Proteolytic activity is associated with isolated rabbit sperm nuclei and is responsible for the degradation of nuclear protamine that occurs during thiol-induced in vitro decondensation of the nuclei. Results of experiments designed to characterize this proteolytic activity are presented. Basic protein isolated from rabbit sperm nuclei incubated with 5 mM dithiothreitol (DTT) and 1% Triton X-100 for increasing periods of time exhibited progressively faster migrating bands on acid-urea polyacrylamide gels, reflecting the progressive degradation of protamine. Ultimately, a specific and characteristic peptide banding pattern resulted. When sperm nuclei were treated with the esterase inhibitor nitrophenyl-p-guanidino benzoate to inhibt the nuclear-associated proteolytic activity and then incubated with 1 of several exogenous proteinases and DTT and Triton X-100, characteristic peptide banding patterns were seen for each exogenous proteinase employed.
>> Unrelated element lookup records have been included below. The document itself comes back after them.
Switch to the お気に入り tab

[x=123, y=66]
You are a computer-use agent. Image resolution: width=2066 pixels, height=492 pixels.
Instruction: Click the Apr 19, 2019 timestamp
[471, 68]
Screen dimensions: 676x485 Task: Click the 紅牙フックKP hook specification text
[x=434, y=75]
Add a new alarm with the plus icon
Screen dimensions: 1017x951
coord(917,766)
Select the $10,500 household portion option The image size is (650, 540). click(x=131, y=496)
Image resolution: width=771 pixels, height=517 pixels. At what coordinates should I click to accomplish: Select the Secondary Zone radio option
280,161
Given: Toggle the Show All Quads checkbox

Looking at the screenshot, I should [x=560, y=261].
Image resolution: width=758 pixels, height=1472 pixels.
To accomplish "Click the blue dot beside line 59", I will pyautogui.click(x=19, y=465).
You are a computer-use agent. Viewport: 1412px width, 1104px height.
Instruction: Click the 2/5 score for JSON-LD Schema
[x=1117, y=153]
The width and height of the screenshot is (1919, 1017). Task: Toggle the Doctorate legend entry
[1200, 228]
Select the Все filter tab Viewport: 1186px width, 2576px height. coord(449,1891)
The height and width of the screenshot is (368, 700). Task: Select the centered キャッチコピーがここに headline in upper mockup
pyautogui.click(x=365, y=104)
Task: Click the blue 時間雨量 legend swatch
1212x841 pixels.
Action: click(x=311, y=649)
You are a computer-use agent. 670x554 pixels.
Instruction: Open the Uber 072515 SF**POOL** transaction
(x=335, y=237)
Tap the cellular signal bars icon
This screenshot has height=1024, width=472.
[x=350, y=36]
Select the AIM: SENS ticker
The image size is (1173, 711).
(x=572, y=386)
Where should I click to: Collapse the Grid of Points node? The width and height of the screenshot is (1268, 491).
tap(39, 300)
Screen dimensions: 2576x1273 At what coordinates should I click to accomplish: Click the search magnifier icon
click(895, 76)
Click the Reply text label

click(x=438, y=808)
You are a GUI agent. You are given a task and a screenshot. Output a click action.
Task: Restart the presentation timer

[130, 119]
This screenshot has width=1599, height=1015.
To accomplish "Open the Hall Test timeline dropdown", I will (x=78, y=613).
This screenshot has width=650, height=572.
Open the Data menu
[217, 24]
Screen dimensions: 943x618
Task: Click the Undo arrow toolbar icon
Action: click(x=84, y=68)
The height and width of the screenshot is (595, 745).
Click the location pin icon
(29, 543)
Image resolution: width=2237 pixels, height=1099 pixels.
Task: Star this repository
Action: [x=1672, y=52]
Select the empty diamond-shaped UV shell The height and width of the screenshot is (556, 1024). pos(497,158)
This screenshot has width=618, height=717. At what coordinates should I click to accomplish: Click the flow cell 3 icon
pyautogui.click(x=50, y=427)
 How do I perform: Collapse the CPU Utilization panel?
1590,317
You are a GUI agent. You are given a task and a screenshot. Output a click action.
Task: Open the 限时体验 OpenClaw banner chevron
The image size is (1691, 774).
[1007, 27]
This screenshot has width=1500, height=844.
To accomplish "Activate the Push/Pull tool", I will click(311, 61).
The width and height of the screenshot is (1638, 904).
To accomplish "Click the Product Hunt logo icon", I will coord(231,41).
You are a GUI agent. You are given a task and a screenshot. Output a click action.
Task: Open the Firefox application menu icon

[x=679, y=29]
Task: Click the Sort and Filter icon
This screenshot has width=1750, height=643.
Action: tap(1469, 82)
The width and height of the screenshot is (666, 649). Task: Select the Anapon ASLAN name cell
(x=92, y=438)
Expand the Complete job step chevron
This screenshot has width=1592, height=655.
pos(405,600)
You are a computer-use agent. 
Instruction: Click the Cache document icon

For trypsin, chymotrypsin, pronase and papain, the peptide banding patterns differed from one another and from the pattern characteristic of protamine degradation by the nuclear-associated proteinase. When rabbit acrosin served as the exogenous proteinase, the peptide banding pattern seen was identical to the pattern characteristic of the nuclear-associated proteinase. The proteinase associated with rabbit sperm nuclei and involved in sperm nuclear decondensation in vitro is evidently acrosin-like.